Me Old China

A vast collection of peculiar and precious ceramics are housed under one roof in Portugal. The Albuquerque Foundation is set to open to the public this month
Image may contain Art Porcelain Pottery and Smoke Pipe
Porcelain decorated in underglaze cobalt blue Jingdezhen Kilns, Jiangxi Province Ming Dynasty (1368-1644), late 15th - early 16th century. Height 17 cm; length 21 cm. Courtesy of the Albuquerque Foundation

Among the stranger exhibits on display at the Albuquerque Foundation, a new museum of ceramics in Sintra, some 30 kilometres northwest of Lisbon, is a rare tureen in the form of a large crab. With its left claw raised to its mouth and its protruding beady eyes, it’s disconcertingly lifelike even if the green enamel patterning on its otherwise rust-red shell make no pretence to realism. It was made in China in about 1770, when the porcelain factories around Jingdezhen were producing pieces deliberately designed for export to the West, a market developed in the early 16th century by the Portuguese, the first Europeans to trade with China. ‘So they’re really the objects that established globalisation as we know it,’ says Mariana Teixeira de Carvalho, who has set up the museum with her grandfather, Renato de Albuquerque. Among the objects Europe was mad for were what she calls ‘peculiar depictions of animals that functioned as tableware’: geese, ducks, carp, pigs, oxen... Crabs, though, are extremely rare. ‘Only three are known,’ she adds, none of them identical. ‘One of the others belongs to Miuccia Prada [another connoisseur of what has become known as Chinese export ware]’.

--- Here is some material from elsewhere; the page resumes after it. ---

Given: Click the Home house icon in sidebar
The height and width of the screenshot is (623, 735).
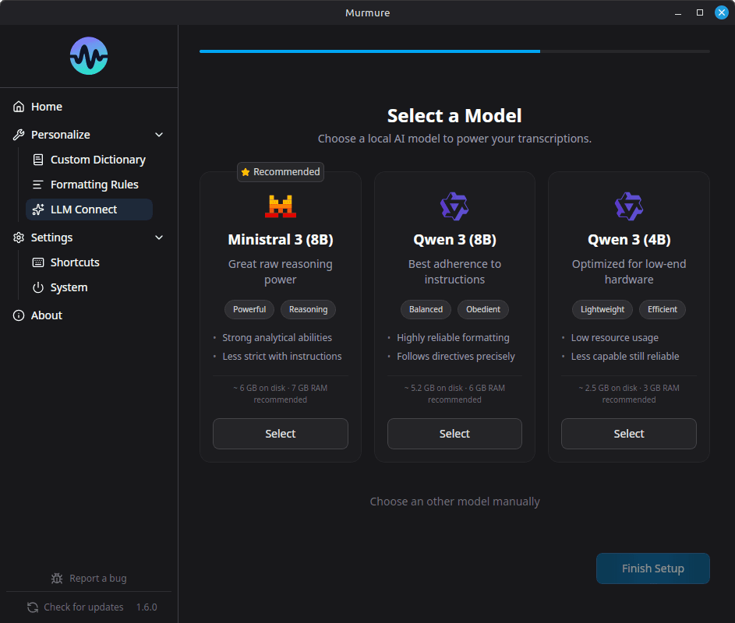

Her grandfather, an architect and engineer by training, made a fortune in construction in Brazil and began collecting in the 1960s. His first buy was a Meissen figure, but as he became more knowledgeable, his focus shifted to China. Six decades on, the collection runs to about 2,600 pieces and is reckoned to be the largest and finest in private hands. The earliest piece is a Han-dynasty vase dated 16BC, but the majority are Ming- (1368–1644) and Qing-dynasty (1644–1911) objects made for China’s imperial court and ‘first orders’, objects decorated with Western iconography that were commissioned for export. Porcelain – which had become known in Europe as ‘white gold’ – was not produced there until 1710, when the manufactory at Meissen in Germany opened.

Porcelain decorated in Famille Rose enamels and gold Qing Dynasty, Qianlong Period (1736-1795), CA. 1770 Height 10.5cm; length of stand 22.8cm; width of stand 21.5cm. Courtesy of the Albuquerque Foundation

‘As a builder [my grandfather] was fascinated by the way something so fragile could survive so long,’ Teixeira de Carvalho says. But he was also intrigued by its role in the history of trade. ‘China was an empire with a very strong political presence of its own. So its relationship with Portugal was really an equal one, and that was very unusual at that time.’

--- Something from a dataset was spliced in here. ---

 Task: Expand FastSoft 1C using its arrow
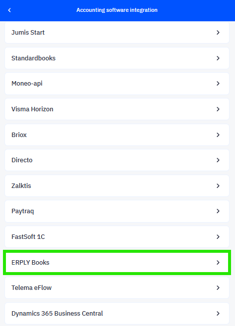218,237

Housed in one of two new pavilions in the restored formal gardens of the family’s 18th-century quinta, the museum will showcase about a quarter of the collection, along with paintings, tapestries and other depictions of Chinese ceramics in European contexts.

Porcelain decorated in underglaze cobalt blue, gold bells Jingdezhen Kilns, Jiangxi Province Qing Dynasty,Jiajing period (1644-1911), late 18th - early 19th century. Height 90 cm; length 28 cm. Courtesy of the Albuquerque Foundation

‘Export porcelain is quite niche,’ concedes Teixeira de Carvalho, who was latterly a director at the Michael Werner Gallery and before that Hauser & Wirth. The second pavilion has been built for exhibitions of contemporary art – ‘my world’, as she describes it, explaining: ‘We want to attract a wider public who wouldn’t necessarily visit a ceramics museum.’ Hence an inaugural exhibition of sculpture by the US multidisciplinary artist Theaster Gates, featuring works made in response to religious objects in the collection (which range from images of Buddha to plates bearing representations of bible scenes for use in Jesuit missions) and a monumental installation of black ceramic floor tiles. It’s a compelling proposition, promising an insight into the rarefied history of something we now use daily, and into its role in the making of the modern world.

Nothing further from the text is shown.